Requirements
Pick out every line in the items below that contains the word "Click", and copy each of those lines in full.

The input

-- -- --

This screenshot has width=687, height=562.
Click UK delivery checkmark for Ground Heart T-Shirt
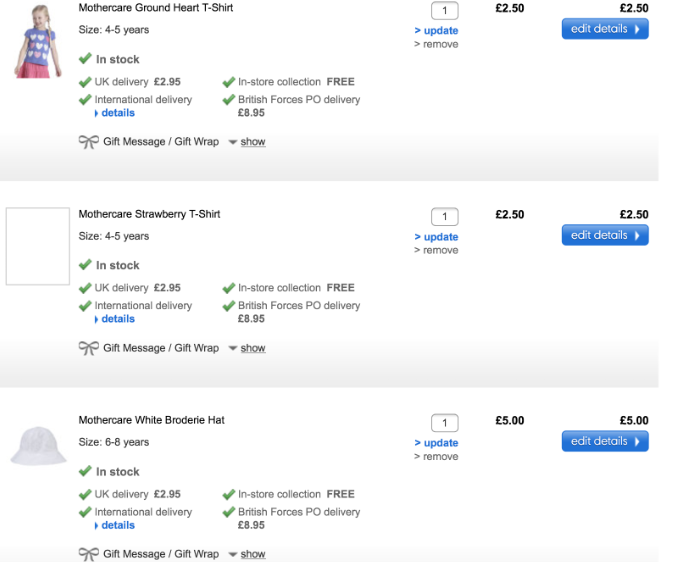[x=85, y=82]
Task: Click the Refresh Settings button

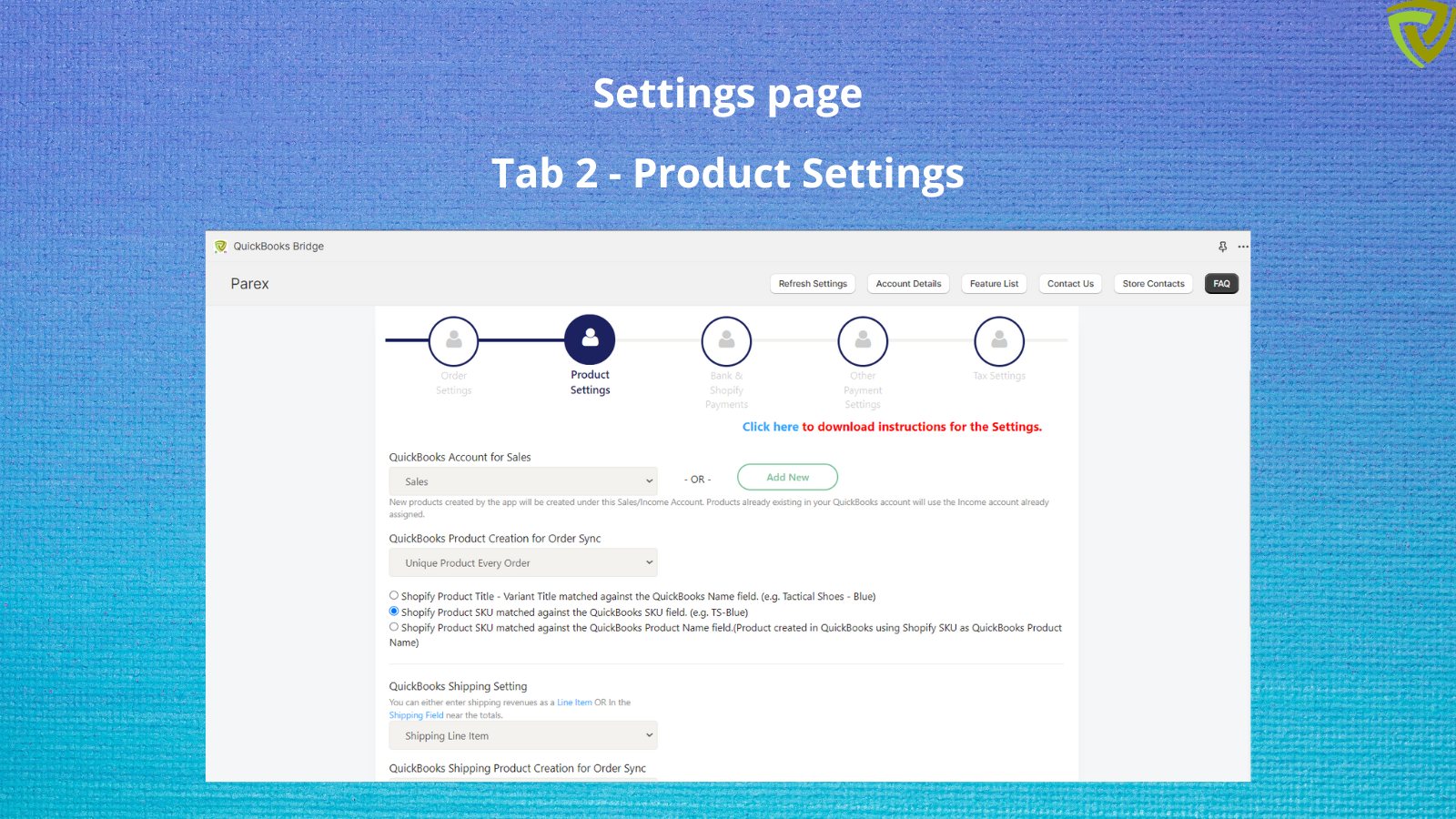Action: pos(812,283)
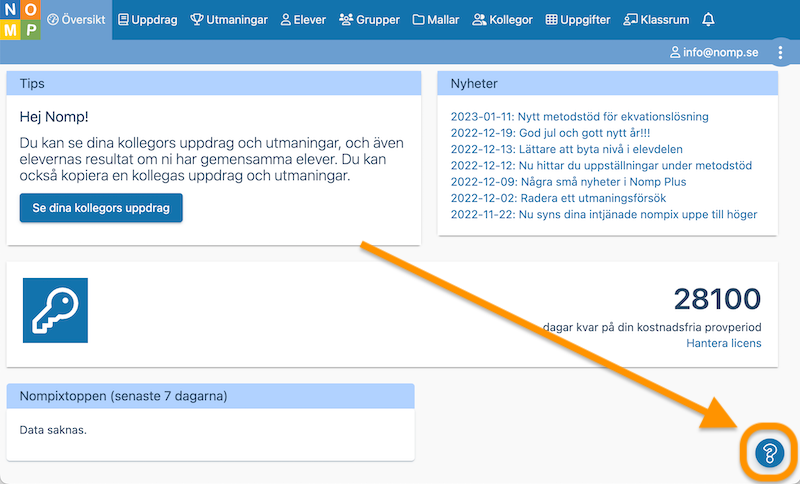Open the Utmaningar trophy menu item
This screenshot has height=484, width=800.
coord(231,20)
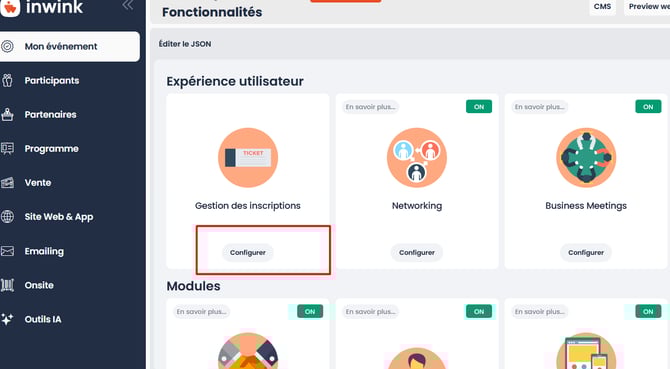Switch to the CMS tab
The height and width of the screenshot is (369, 670).
(602, 6)
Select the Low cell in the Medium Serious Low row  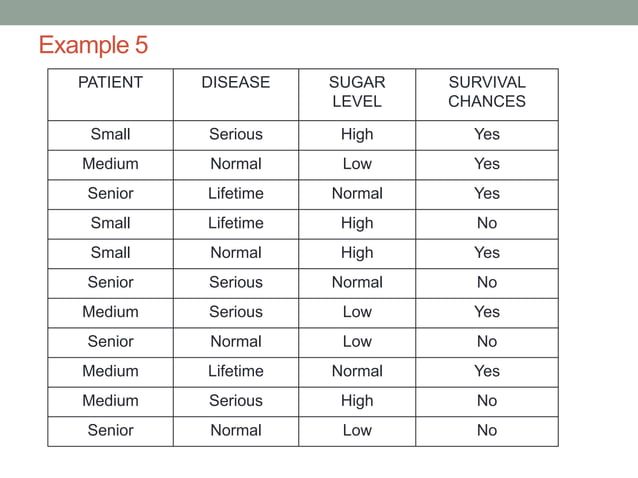coord(357,312)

-- -- --

Task response
Click UK delivery checkmark for Ground Heart T-Shirt
Task: Click the Refresh Settings button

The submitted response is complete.